# [Data to use]
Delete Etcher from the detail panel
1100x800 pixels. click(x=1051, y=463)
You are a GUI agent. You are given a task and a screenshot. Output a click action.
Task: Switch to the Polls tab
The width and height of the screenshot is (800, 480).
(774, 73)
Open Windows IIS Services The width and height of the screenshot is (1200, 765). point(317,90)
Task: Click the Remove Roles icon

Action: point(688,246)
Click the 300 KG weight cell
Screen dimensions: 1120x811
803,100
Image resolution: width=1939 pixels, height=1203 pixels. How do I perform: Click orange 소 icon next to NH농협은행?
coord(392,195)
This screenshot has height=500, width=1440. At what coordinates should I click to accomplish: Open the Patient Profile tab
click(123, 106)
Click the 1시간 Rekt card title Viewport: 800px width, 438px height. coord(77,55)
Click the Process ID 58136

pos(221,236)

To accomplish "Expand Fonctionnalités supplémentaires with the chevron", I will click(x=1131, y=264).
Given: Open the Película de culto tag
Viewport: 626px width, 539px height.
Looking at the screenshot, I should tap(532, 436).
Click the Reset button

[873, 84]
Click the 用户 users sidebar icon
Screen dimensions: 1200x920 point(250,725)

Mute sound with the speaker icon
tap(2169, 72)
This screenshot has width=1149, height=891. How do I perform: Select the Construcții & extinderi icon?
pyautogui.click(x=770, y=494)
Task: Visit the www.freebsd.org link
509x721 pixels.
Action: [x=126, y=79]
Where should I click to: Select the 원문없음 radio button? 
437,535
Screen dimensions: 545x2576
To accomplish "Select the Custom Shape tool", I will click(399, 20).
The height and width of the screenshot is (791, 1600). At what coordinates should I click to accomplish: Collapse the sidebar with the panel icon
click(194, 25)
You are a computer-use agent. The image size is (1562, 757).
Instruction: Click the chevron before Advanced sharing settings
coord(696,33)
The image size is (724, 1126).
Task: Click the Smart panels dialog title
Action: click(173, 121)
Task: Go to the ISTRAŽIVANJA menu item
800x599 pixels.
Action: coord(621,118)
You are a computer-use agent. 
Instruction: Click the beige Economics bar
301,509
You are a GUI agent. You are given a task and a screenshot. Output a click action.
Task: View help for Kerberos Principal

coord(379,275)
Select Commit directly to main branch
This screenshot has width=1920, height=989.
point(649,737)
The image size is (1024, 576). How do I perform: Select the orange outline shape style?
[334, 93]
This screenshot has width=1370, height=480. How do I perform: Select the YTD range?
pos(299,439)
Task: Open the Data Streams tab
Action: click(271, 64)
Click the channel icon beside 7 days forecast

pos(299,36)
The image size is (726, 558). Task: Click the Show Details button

# [Instructions for the task]
Format every line of the listing above as a JSON array of strings, one string per line, with blank lines omitted.

# [Answer to this problem]
[
  "Delete Etcher from the detail panel",
  "1100x800 pixels. click(x=1051, y=463)",
  "You are a GUI agent. You are given a task and a screenshot. Output a click action.",
  "Task: Switch to the Polls tab",
  "The width and height of the screenshot is (800, 480).",
  "(774, 73)",
  "Open Windows IIS Services The width and height of the screenshot is (1200, 765). point(317,90)",
  "Task: Click the Remove Roles icon",
  "Action: point(688,246)",
  "Click the 300 KG weight cell",
  "Screen dimensions: 1120x811",
  "803,100",
  "Image resolution: width=1939 pixels, height=1203 pixels. How do I perform: Click orange 소 icon next to NH농협은행?",
  "coord(392,195)",
  "This screenshot has height=500, width=1440. At what coordinates should I click to accomplish: Open the Patient Profile tab",
  "click(123, 106)",
  "Click the 1시간 Rekt card title Viewport: 800px width, 438px height. coord(77,55)",
  "Click the Process ID 58136",
  "pos(221,236)",
  "To accomplish \"Expand Fonctionnalités supplémentaires with the chevron\", I will click(x=1131, y=264).",
  "Given: Open the Película de culto tag",
  "Viewport: 626px width, 539px height.",
  "Looking at the screenshot, I should tap(532, 436).",
  "Click the Reset button",
  "[873, 84]",
  "Click the 用户 users sidebar icon",
  "Screen dimensions: 1200x920 point(250,725)",
  "Mute sound with the speaker icon",
  "tap(2169, 72)",
  "This screenshot has width=1149, height=891. How do I perform: Select the Construcții & extinderi icon?",
  "pyautogui.click(x=770, y=494)",
  "Task: Visit the www.freebsd.org link",
  "509x721 pixels.",
  "Action: [x=126, y=79]",
  "Where should I click to: Select the 원문없음 radio button? ",
  "437,535",
  "Screen dimensions: 545x2576",
  "To accomplish \"Select the Custom Shape tool\", I will click(399, 20).",
  "The height and width of the screenshot is (791, 1600). At what coordinates should I click to accomplish: Collapse the sidebar with the panel icon",
  "click(194, 25)",
  "You are a computer-use agent. The image size is (1562, 757).",
  "Instruction: Click the chevron before Advanced sharing settings",
  "coord(696,33)",
  "The image size is (724, 1126).",
  "Task: Click the Smart panels dialog title",
  "Action: click(173, 121)",
  "Task: Go to the ISTRAŽIVANJA menu item",
  "800x599 pixels.",
  "Action: coord(621,118)",
  "You are a computer-use agent. ",
  "Instruction: Click the beige Economics bar",
  "301,509",
  "You are a GUI agent. You are given a task and a screenshot. Output a click action.",
  "Task: View help for Kerberos Principal",
  "coord(379,275)",
  "Select Commit directly to main branch",
  "This screenshot has width=1920, height=989.",
  "point(649,737)",
  "The image size is (1024, 576). How do I perform: Select the orange outline shape style?",
  "[334, 93]",
  "This screenshot has width=1370, height=480. How do I perform: Select the YTD range?",
  "pos(299,439)",
  "Task: Open the Data Streams tab",
  "Action: click(271, 64)",
  "Click the channel icon beside 7 days forecast",
  "pos(299,36)",
  "The image size is (726, 558). Task: Click the Show Details button"
]